10-8 クラスメイトの相談に乗って、やりたいようにやって、七転八倒しましたけど

 父が帰宅したのは翌日、金曜日の夕方のことだった。

 神代家の三人が力を失った。つまり神代家の収入源が失われたことを知った妻の遥は一日遅れで狂乱した。

 遥は離婚協議を始めると言い出す。

 祐介は歯切れのいい答えができない。

 週末。

 神代結歌の父、祐介はぼんやりと縁側に座っている。これまでより背を丸め、家の庭の木々を何も言わず眺めている。

 結歌は、父が大きなものを失ったと知るが、そのものの禍々しさを思い出すに、そのようなものに頼った父の無力さを、そして大きく膨らんだ父を信じた自分の無知を、もの悲しく思う。

 週が明けて月曜日、いつもと同じフリをして学校に通う。

 彼はいつも自分の後に教室にやってくる。ほら、今日も、教室の前の扉から入って私の方に向かってくる。

「神代さん、おはよう。あれから……どう?」

 葦名は神代結歌の横に来たとき、彼女に声をかける。校内で悪い噂が立つ神代に話しかける生徒がいると、周囲の視線が集まる。
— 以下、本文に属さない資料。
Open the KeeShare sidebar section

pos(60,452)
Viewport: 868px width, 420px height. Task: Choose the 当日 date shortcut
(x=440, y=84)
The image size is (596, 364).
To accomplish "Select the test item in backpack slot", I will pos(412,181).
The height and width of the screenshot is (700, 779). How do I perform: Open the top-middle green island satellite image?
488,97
 神代は、周囲にあまり聞こえないよう、小さめの声で答える。

「葦名君、おはようございます。うちは、あれからなにも…… 私と仲良くしていると、葦名君がいろいろ言われますから、しばらく、声をかけなくていいですよ」

「そうか。分かった」

 神代の拒否に、葦名は不釣り合いな明るい微笑みを作る。

 彼はずっと、こうやって微笑んで、周囲の不幸な子に手助けをしてきた。それは見ていた。そして今、自分が、彼から手助けされる身となったのだ。神代は自分の身の上を知った。
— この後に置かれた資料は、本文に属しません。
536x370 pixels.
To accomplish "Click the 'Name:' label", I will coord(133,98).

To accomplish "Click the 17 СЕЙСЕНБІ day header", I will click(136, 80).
 神代結歌の父が妻と娘の声をかけたのは、金曜日の夜だった。

「遥。結歌。私の話を聞いてくれないか」

 父に案内されて床の間に向かうと、床の間には既に座布団が敷かれていた。上座に二つ。下座に一つ。父は一つだけの下座の座布団に座る。ということは上座の二つの座布団は妻と娘の席だ。神代結歌は落ち着かないものの上座の座布団に正座する。

 父は、妻と娘が座ったのを見ると語り出す。

「遥。結歌。私は今まで、いろいろ辛抱させた。いい暮らしをさせてきたと思っていたが、私の我が儘だったようだ。私は仕事を無くし、今では見るべきものもない。それでも……」

 父は畳に両手をつき、深く頭を下げる。

「これからも私と一緒に暮らしてくれないか。私からのお願いだ」

 神代祐介が頭を下げ、目線が上となった神代遥は、これが初めてであろう、夫への侮りを見せる。

「あなたは今まで働いていたのですか?」

 神代祐介は頭を下げたまま、しばらく黙り、何も言わないかと思われたところで答えた。

「それは、遥の思うとおりだろう……」

 神代遥はふっと息をつく。

「あなたが謝ったことと、離婚協議は話が別です。どうするか、これから考えさせてください」

 今日はこれ以上の歩み寄りは無理と悟り、神代祐介は顔を上げる。

 顔を上げた父に、神代結歌は話したいことがある。

「お父様」

「なんだ?」

「私からお話があります」

「言ってみなさい」

 父が発言を許してくれたので、今まで怖かった父に、幾ばくかの親近感を抱きながら、神代結歌は願いを口にする。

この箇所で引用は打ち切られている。